— Стали обманывать меня, вместо одной водки пишут десять лангетов. Но у нас главбух Локтионова Вера Ивановна очень принципиальная была, жестче меня. Мы это пресекли.
В училище зачастили проверяющие, в том числе и из райкома партии. Одновременно в райком пришло два письма.
Одно — анонимное. «Как не стыдно коммунисту Евсеенкову, это хапуга, самовлюбленный хам. За народные деньги построил себе особняк, за счет училища положил на сберкнижку 23 тыс. рублей, и теперь жалко расставаться с таким кладом, откуда кормился столько лет… Его любовница — главбух, которая делила с ним и кровать, и ворованные деньги.
Работники СПТУ».
Другое письмо подписано подавляющим большинством работников училища (36 подписей), адресовано первому секретарю райкома партии. «Уважаемый тов. Пронский. В последнее время в училище появился целый ряд проверок, комиссии. Чувствовался «особый настрой», стремление найти только отрицательное. Работа у нас проводится, коллектив дружный, и основная заслуга в этом нашего директора. Коллектив его уважает. Убедительно просим Вас вдуматься в это письмо. Вы ведь решаете судьбу человека, коллектива в целом. Просим проявить истинно партийное отношение к человеку, к делу…»
Поперек письма, по живым, просительным строкам первый секретарь вывел крупно красным карандашом: «Кто собирал подписи? А. Пронский».
А анонимка пошла в ход. По ней провели ревизию и затем возбудили уголовное дело.
Евсеенков стал рядовым преподавателем. Больше других проверяющих старался инструктор райкома партии В. Емельянов. Он и возглавил училище. Видимо, он был сговорчивее Евсеенкова: вскоре его судили, «совершил хищение государственного имущества путем присвоения» (из постановления суда).
Колхозная эпопея и училищная — близнецы. И взыскание Евсеенкову после обжалования снова меняют: вместо «строгача с занесением» — «указать».
Но «делу» уже дали ход.
В. Локтионова: «Ревизию проводили Кусков, от которого училище с трудом избавилось несколько лет назад, Лукьянчиков и Изотов.
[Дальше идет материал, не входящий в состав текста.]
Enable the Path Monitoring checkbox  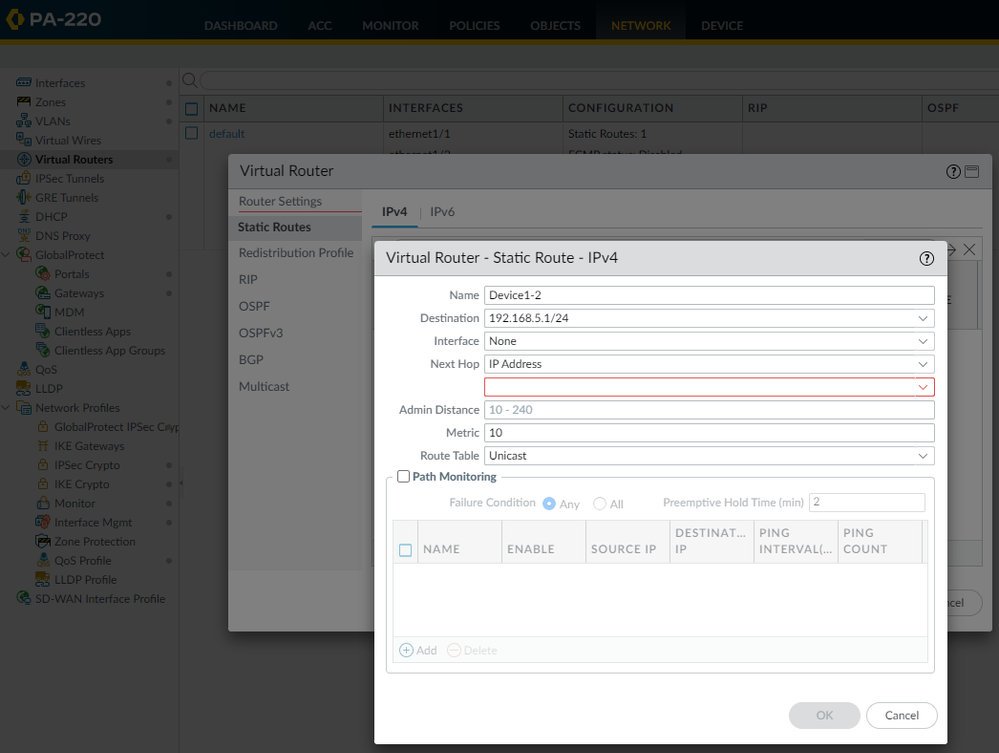coord(403,477)
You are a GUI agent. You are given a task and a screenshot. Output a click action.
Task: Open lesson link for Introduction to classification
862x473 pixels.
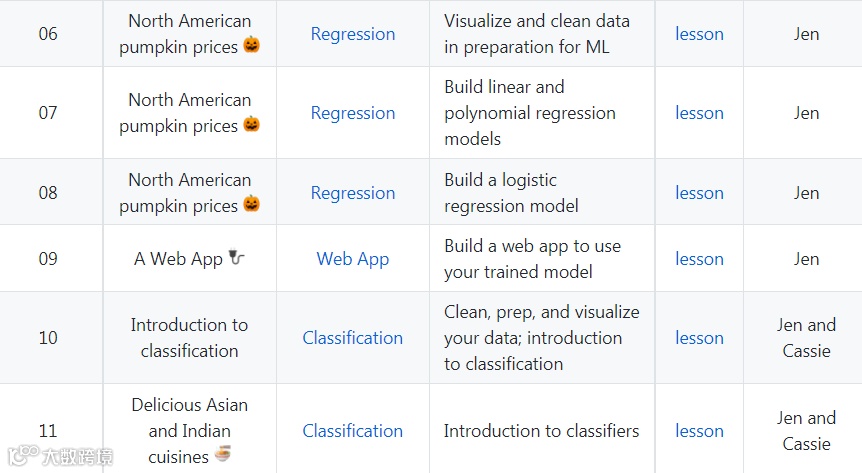(699, 338)
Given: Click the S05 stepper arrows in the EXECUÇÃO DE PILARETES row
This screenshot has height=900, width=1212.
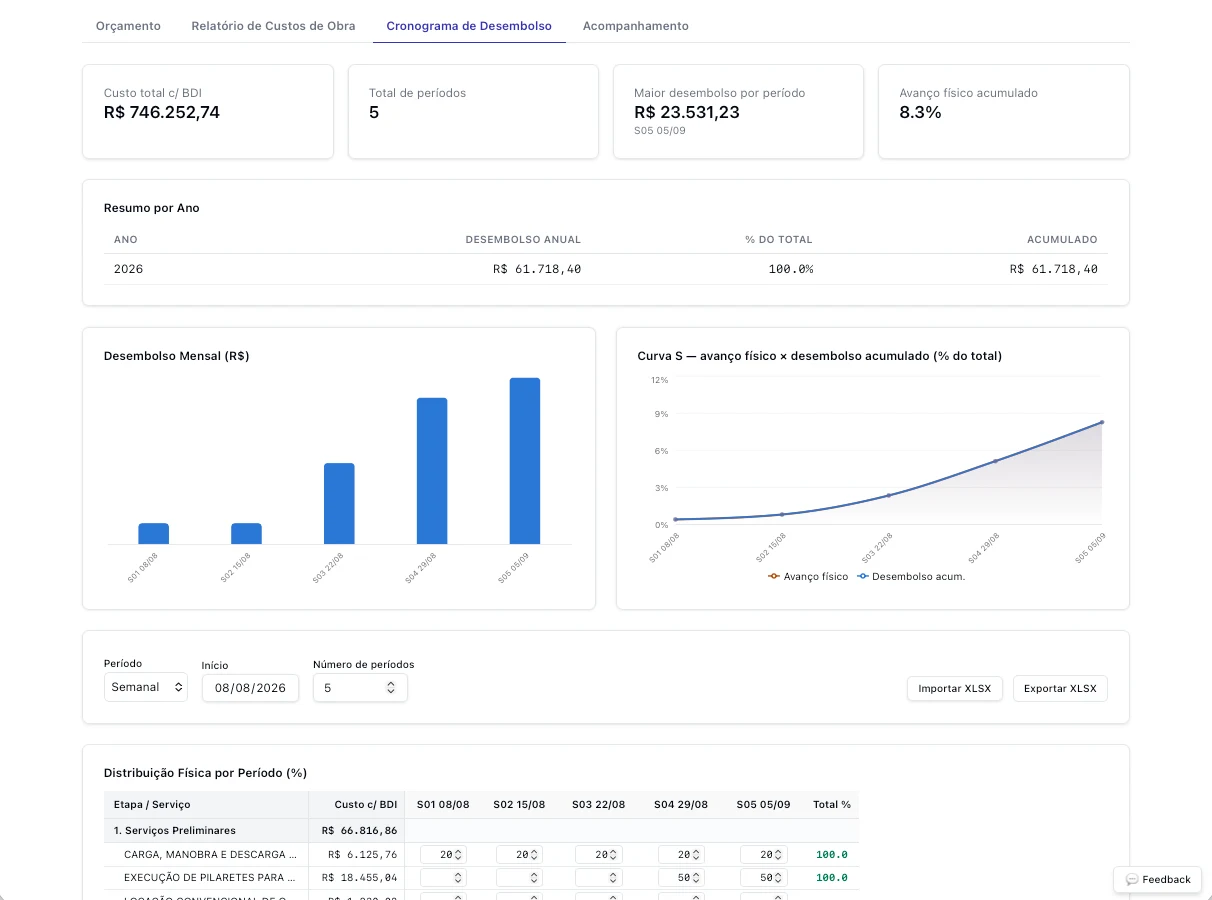Looking at the screenshot, I should [x=778, y=878].
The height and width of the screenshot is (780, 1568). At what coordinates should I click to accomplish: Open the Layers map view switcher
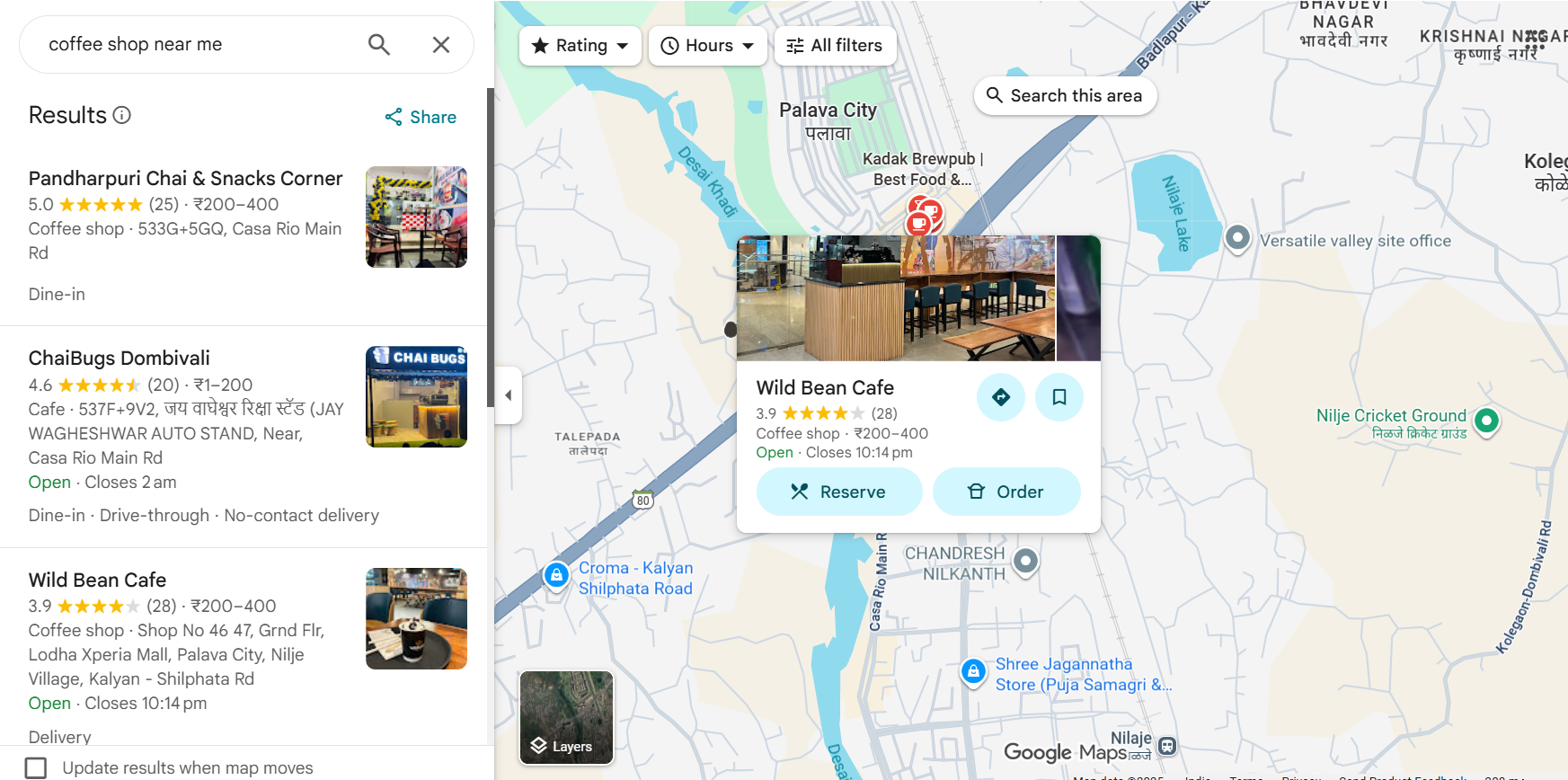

Во время ревизии пропадали документы. Ни меня, ни Евсеенкова ни разу не пригласили. Вызвали только акт подписать. Прошу: «Дайте хоть прочитать».— «А вы что, не знаете, что у вас тут творилось?» А Емельянов, новый директор: «Уходите, я с вами работать не буду».— «Почему?» — «Я с жуликами работать не хочу»… А нового бухгалтера после меня через год судили, еще раньше, чем Емельянова».
Евсеенкову предъявляли обвинение в хищении пшеницы и ячменя, незаконном обмене одной училищной машины на другую. Дело тянули, срок следствия продлевали. А когда все развалилось, дело прекратили, но чтобы не срамиться — по ст. 6 УПК РСФСР. Не статья, а палочка-выручалочка: «изменение обстановки». То есть Евсеенков — преступник, но общественную опасность потерял. Сколько об этом писано-переписано: работники прокуратуры сами себя так удачно спасают. Но тут, надо же, Евсеенков решительно воспротивился. Виноват — судите, нет — прекращайте «за отсутствием состава преступления». Дело возвращают на доследование другому следователю. Вновь прекращают по ст. 6. Евсеенков вновь не согласен. Он борется за личную честь, но и у тех, опытных юристов, своя честь — мундира. Дело вели четыре следователя, причем один только Стародубцев прекращал дело трижды.
Минуло четыре года борьбы, когда за него взялся новый следователь А. Булгаков. Так и хочется сказать Толя Булгаков. Юноша с большими красивыми глазами, выглядит мальчиком. 26 лет, недавно закончил Харьковский юридический.
К этому времени Евсеенков уже стал инвалидом — сердце.
Новый следователь запретил выписывать Евсеенкову больничные листы.
Л. Гнездилова, участковая медсестра, ударник коммунистического труда: «Врача, который лечил Евсеенкова, несколько раз вызывали в прокуратуру. Булгаков и сам приходил историю болезни проверять. Смотрю — ребенок. А Василия Ивановича жалко было, я ему сказала: не ходите сейчас, врачи боятся, а лекарства я сама дам».
В истории болезни сохранились следы. Вот резолюция главного врача поликлиники: «б/л по состоянию здоровья выдан необоснованно». Евсеенков поехал в Курск, там врачи подтвердили: состояние здоровья внушает опасение.
Евсеенков: «У меня нагрузка в училище небольшая, но расписание составили так, чтобы я был занят каждый день, хотя бы по часу-два. Чтобы в Москву не съездил… Я отправил телеграмму в ЦК КПСС, и через несколько минут к воротам подъехала милицейская машина».